“I could go solo. Would that be the right thing to do?”
-Lianne La Havas, “No Room For Doubt (feat. Willy Mason),” 2012
British neo soul singer Lianne La Havas answered her own question Tuesday night with a rare solo show at Berklee’s The Red Room at Cafe 939. Eschewing the denser production of her latest record, Blood, La Havas relied on stunning vocals—she kept upping the reverb, but it was pitch perfect from the start—and propulsive guitar work to electrify the small (and yes, red) room.
Dressed in a gray blazer and white dress shirt, La Havas was quick to forge a relationship with a starstruck audience that, in all reality, didn’t need much convincing; fans had arrived early, strategizing successful ways to sneak La Havas into their selfies as she exited the bathroom.
For her part, she radiated just as much love as the audience. The connection was there immediately.
Contrary to her lyric, “It’s what you don’t do, it’s what you don’t say,” it was the little things that she did do and did say that really forged the connection: toothy “we’re in this together” smiles, physical engagement with toe tapping, snapping, and clapping, and singalongs to Aretha covers.

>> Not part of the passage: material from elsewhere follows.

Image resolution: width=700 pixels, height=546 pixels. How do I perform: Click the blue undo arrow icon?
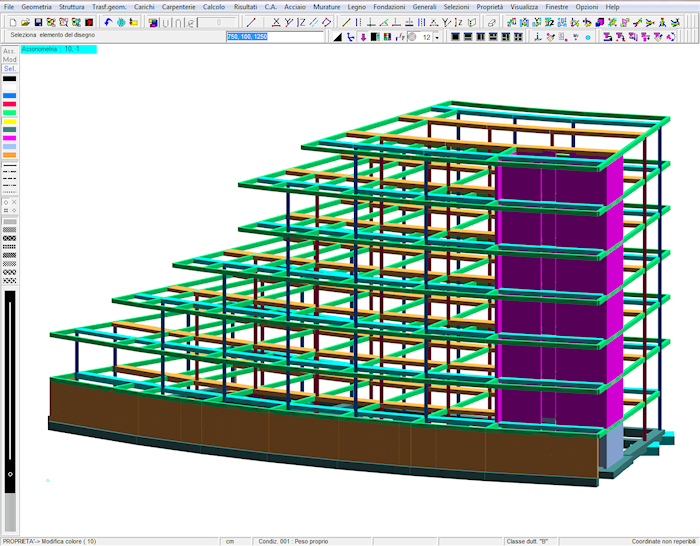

On her hit “Unstoppable,” she feigned an abrupt ending and smiled mischievously at the crowd, eyes glistening, before diving back in. Her eyes kept glistening all night, just waiting for the appropriate lyric from “Wonderful,” “Remember when you put the stars into my eyes, oh.” And in one of the sweetest and quietest moments of the night, she encouraged the audience to think of their loved ones as she began to play “Good Goodbye,” only the second time performing it live.
Even without La Havas’ encouragement, it was hard not to think about our relationship to the passing of time. She brought us back in time for “I Say A Little Prayer,” and also for “Grow,” where her delta blues fingerpicking evoked spiritual anthems and folk tales of old. On “Ghost,” she sang of the past, “Whenever I called you / I couldn’t say / It was only yesterday / And yesterday’s so far away.”
Her voice is so unmistakably a thing of it’s own, though. There was no confusing it for Aretha, but it’s on its way to a more understated and nuanced form of power. It kept me locked and entranced, and, with time on the mind, I couldn’t help but wish for time to slow down so that I could enjoy the admittedly short show just a bit longer.
But, I’m now counting on it to speed back up so that I see her again soon.